Prefeito de Nova York anuncia toque de recolher em meio a protestos

O prefeito de Nova York, Bill de Blasio

O prefeito de Nova York, Bill de Blasio, anunciou um toque de recolher em Nova York nesta segunda-feira (1), das 23h às 17h, após protestos que abalaram a cidade após a morte de George Floyd, seguindo o exemplo de outras cidades americanas.

De Blasio disse em sua conta no Twitter que a decisão foi tomada após uma conversa com o governador Andrew Cuomo.

"Apoiamos protestos pacíficos", mas após a violência e os saques nos últimos dias "para a segurança de todos, decidimos implementar um toque de recolher na cidade de Nova York hoje à noite", justificou.

Ao menos 140 cidades americanas organizaram manifestações contra a brutalidade policial e o racismo no último domingo, segundo a imprensa local. Em uma dezena delas foi imposto um toque de recolher, como Los Angeles, Houston e Washington DC.

O prefeito e o governador de Nova York anunciaram em um comunicado que a polícia aumentará a presença nas ruas como forma de prevenir a violência e impedir vandalismo e saques.

"Apoio e protejo as manifestações pacíficas na cidade" pela morte de Floyd, disse Blasio em comunicado.

"As manifestações que vimos tem sido pacíficas. Não podemos deixar que a violência esconda a mensagem desse momento. É muito importante e a mensagem deve ser escutada", ressaltou o prefeito.

De Blasio, que é branco, é casado com uma mulher negra. Sua filha Chiara, de 25 anos, participou de um dos protestos por causa da morte de Floyd no sábado e foi presa pela polícia, que a liberou no mesmo dia. O prefeito disse estar orgulhoso dela.

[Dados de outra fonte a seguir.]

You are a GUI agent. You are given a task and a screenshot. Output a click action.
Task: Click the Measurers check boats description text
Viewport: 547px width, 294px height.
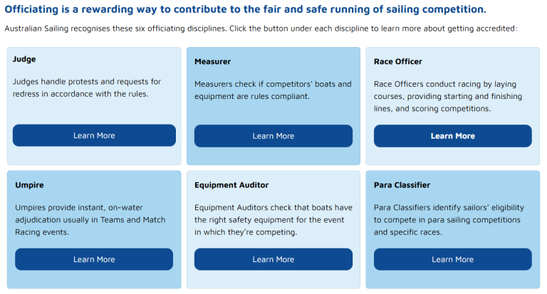point(273,90)
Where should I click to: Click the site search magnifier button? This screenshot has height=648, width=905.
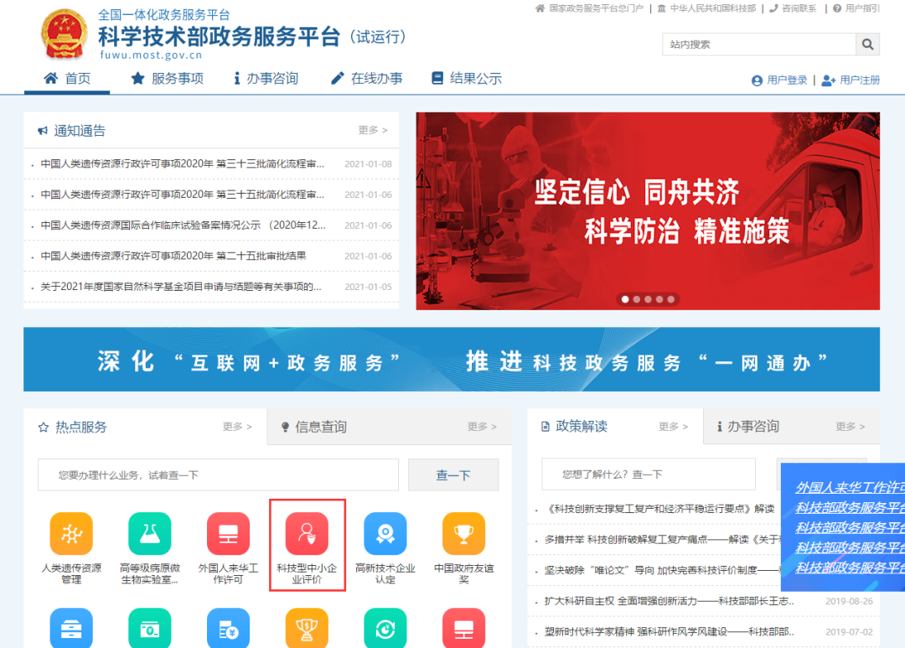(867, 44)

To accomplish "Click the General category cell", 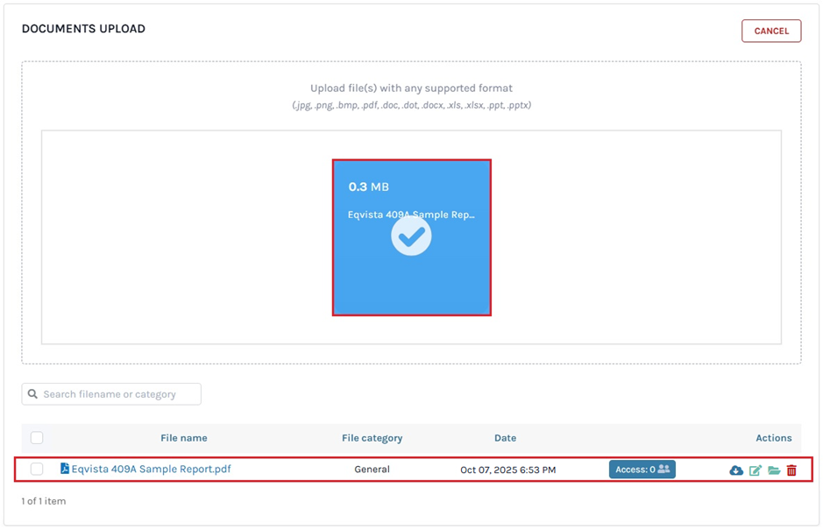I will click(372, 470).
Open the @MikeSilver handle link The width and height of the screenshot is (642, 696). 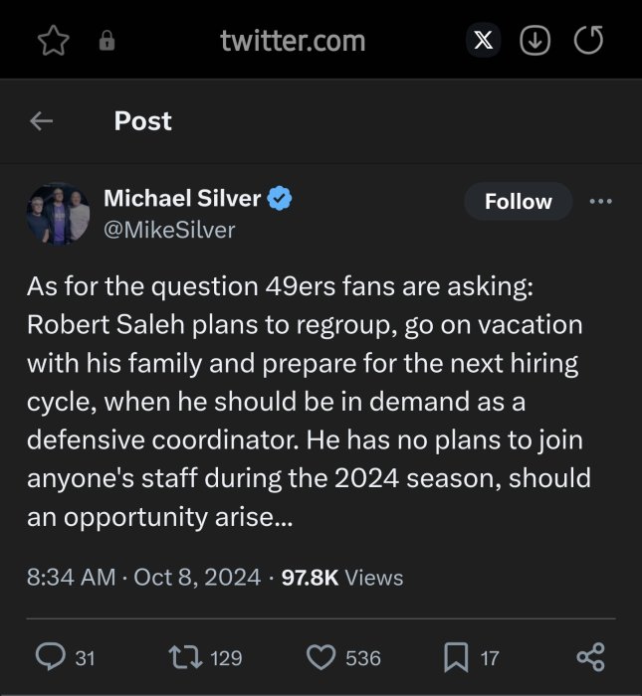tap(169, 230)
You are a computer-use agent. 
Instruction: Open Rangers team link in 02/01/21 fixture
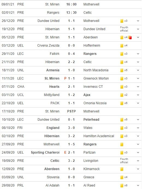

Nesta segunda, cerca de mil manifestantes protestavam pacificamente na Times Square, aplaudindo e gritando "Goerge Floyd, George Floyd" e "Black Lives Matter" ("Vidas negras importam").

"Estou aqui porque minha vida importa", contou à AFP Shina Moore, uma afro-americana de 23 anos.

Moore disse que desafiará o toque de recolher dessa noite.

"As pessoas não vão respeitar. Cuomo é nosso governador, está fazendo um bom trabalho, mas essa não é a sua luta. Esses protestos continuarão enquanto forem necessários: um dia, uma semana, um mês, um ano".

O prefeito disse ter conversado com o chefe da polícia, Dermot Shea, sobre incidentes de repressão de manifestantes. Um carro policial foi filmado enquanto se lançava contra um grupo de manifestantes, e o caso está sendo investigado.